┌─ SELECTED EXTRACT

    The last clue I filled in was SHE. It had often been claimed this was a negress, but I did a little Google research, and a Prof. Burl believes it was the wanton wife of an Italian translater, Florio. Supposedly, Sonnets 127-154 refer to this woman.

    Our snow is expected to melt this weekend, so probably flooding.

  2. LAT: 11:48, no errors; got the theme (and, as far as I can see, there are no misspellings in it … bbut, bboy … you just never know when a bbad bblunder is gonna slip bby you 😜). Newsday: 10:53, no errors. WSJ: 15:43, no errors; got the meta and submitted it, which makes me an extra in a cast of thousands (but hey, at least I won’t be stewing about it all weekend, like last week and the week before 😜). Croce at 4 … news at 11 …

  3. 14:35. Pretty easy for a Friday. I’d never heard of the expression RACK AND RUIN(G) so it took me a while to see the theme. I’ll get to the NYT later.

    Dirk – Regarding “Breaking Bad” yesterday. I read an interesting post-series article about that very subject – i.e. the lack of a “good guy” in the series. They intentionally made Walt a less and less sympathetic character as the series continued. I guess they didn’t want a good guy associated with the meth trade so everyone (except maybe Jesse) turned into some form of a bad guy in the series.
└─
> _TASK A_
List every solving time, in minutes and seconds, reported in the crossword comments.
> _TASK B_
Echo the crossword comments verbatim, starting at "3. 14:35. Pretty" and ending at "the NYT later.".
> _TASK C_
Condense the paragraph of the crossword comments that begins "Dirk – Regarding" into two or three sentences, keeping its main points.
The listing has no connection to the comments above.
┌─ COLLECTED MATERIAL
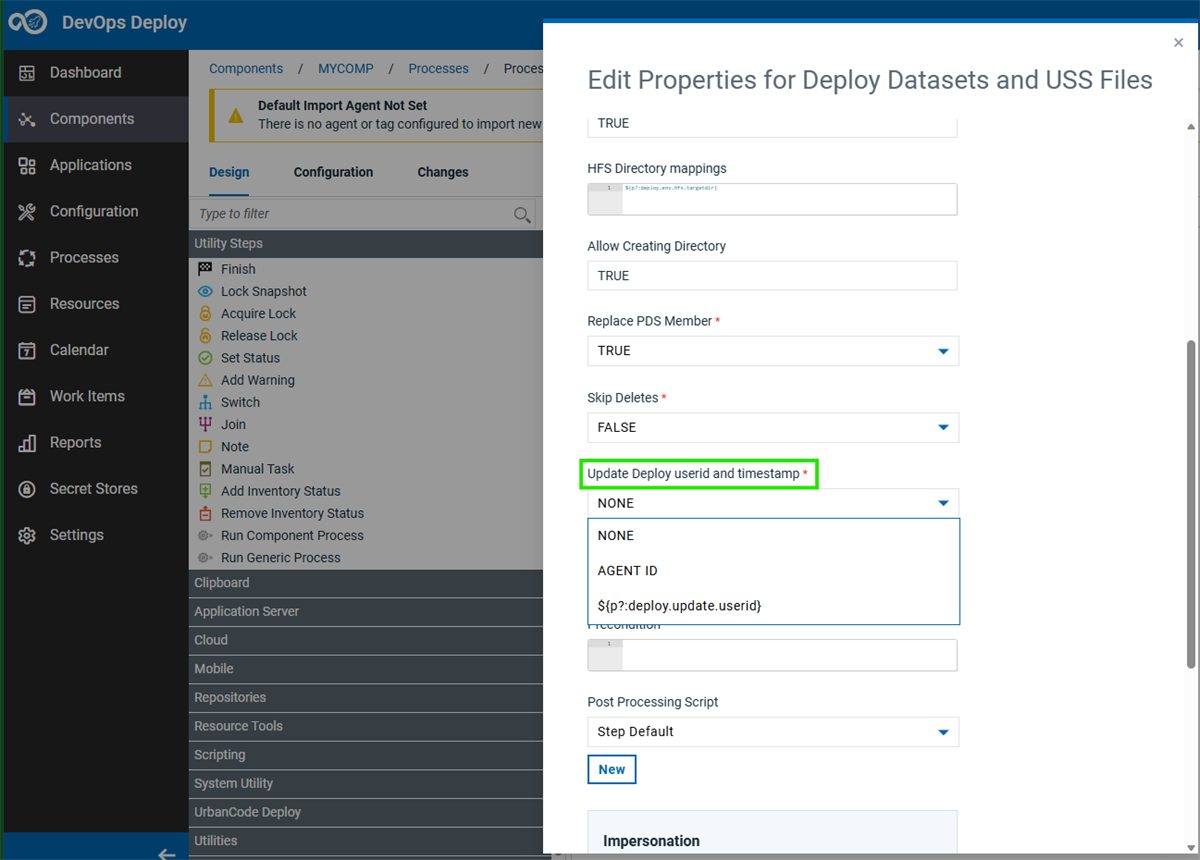Click the Finish flag step icon
This screenshot has width=1200, height=860.
click(x=205, y=269)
└─
> _YOUR SOLUTION A_
11:48, 10:53, 15:43, 14:35

> _YOUR SOLUTION B_
3. 14:35. Pretty easy for a Friday. I’d never heard of the expression RACK AND RUIN(G) so it took me a while to see the theme. I’ll get to the NYT later.

> _YOUR SOLUTION C_
A post-series article on "Breaking Bad" addressed the show's lack of a "good guy." Its makers intentionally made Walt less sympathetic as the series went on. The commenter guesses they didn't want a good guy associated with the meth trade, so nearly everyone (except maybe Jesse) became some form of bad guy.